Using the mailing list post about LVM below, decide whether each statement agrees with it: (a) LVM1 performs its copy in kernel space. (b) LVM1 locks a 4MB extent at a time by default. (c) LVM1 flushes IO using fsync_dev. Answer yes or no for each, and quote the post's deciding words.

TEXT PROVIDED:

————————

[linux-lvm] Re: [Evms-devel] Re: [ANNOUNCE] LVM reimplementation ready for beta testing

Fri Feb 1 08:59:02 UTC 2002

Hi,

On Fri, Feb 01, 2002 at 02:44:24PM +0000, Alan Cox wrote:
> > But "flushes all pending io" is *far* from trivial. there's no current
> > kernel functionality for this, so you'll have to do "weird shit" that will
> > break easy and often.
> > 
> > Also "suspending" is rather dangerous because it can deadlock the machine
> > (think about the VM needing to write back dirty data on this LV in order to
> >  make memory available for your move)...
> 
> I don't think you need to suspend I/O except momentarily. I don't use LVM and
> while I can't resize volumes I migrate them like this

LVM1 has some problems here.  First, when it needs to flush IO as
part of its locking it does so with fsync_dev, which is not a valid
way of flushing certain types IO.  Second, its copy is done in user
space, so there is no cache coherence with the logical device contents
and there is enough VM pressure to give a good chance of deadlocking.

However, it _does_ do its locking at a finer granularity than the
whole disk (it locks an extent --- 4MB by default --- at a time), so
even with LVM1 it is possible to do the move on a live volume without
locking up all IO for the duration of the entire copy.

————————

LISTED ENTRIES:
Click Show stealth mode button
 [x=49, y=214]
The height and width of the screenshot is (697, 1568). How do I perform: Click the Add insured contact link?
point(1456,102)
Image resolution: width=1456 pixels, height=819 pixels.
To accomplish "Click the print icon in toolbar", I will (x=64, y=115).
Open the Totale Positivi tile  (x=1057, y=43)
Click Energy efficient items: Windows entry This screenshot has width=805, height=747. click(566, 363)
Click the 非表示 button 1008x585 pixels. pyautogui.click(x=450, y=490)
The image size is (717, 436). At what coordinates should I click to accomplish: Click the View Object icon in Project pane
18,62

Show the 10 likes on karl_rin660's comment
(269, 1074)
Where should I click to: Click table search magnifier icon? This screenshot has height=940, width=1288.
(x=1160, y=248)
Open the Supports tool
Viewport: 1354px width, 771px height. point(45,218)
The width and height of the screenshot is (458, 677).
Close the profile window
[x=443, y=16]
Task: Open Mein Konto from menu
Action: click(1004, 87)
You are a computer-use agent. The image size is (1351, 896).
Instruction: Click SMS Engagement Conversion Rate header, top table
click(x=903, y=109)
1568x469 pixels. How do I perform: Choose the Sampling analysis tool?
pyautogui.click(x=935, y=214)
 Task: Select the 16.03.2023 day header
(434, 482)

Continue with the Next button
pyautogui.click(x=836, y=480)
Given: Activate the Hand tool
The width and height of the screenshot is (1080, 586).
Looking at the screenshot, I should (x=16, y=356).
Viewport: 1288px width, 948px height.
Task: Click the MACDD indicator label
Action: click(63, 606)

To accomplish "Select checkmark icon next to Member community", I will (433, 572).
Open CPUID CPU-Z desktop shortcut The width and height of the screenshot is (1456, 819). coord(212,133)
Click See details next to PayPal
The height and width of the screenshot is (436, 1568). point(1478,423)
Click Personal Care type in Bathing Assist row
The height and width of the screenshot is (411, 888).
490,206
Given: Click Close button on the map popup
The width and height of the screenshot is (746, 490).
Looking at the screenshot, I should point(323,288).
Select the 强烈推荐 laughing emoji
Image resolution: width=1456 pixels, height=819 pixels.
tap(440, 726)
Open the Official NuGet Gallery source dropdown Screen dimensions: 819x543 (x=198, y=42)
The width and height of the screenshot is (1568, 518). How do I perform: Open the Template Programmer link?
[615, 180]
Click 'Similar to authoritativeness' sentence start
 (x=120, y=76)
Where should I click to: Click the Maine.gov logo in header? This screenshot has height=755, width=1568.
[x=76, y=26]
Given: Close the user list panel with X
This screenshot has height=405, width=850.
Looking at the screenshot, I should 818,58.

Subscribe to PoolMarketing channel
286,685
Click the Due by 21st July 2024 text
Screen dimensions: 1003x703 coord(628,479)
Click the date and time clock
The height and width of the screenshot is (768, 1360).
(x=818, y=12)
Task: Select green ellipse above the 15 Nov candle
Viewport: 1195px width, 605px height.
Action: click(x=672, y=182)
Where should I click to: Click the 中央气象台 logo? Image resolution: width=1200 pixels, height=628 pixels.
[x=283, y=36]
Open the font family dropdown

————————

ANSWER TO THIS PROBLEM:
(a) No: "its copy is done in user space"
(b) Yes: "it locks an extent --- 4MB by default --- at a time"
(c) Yes: "it does so with fsync_dev"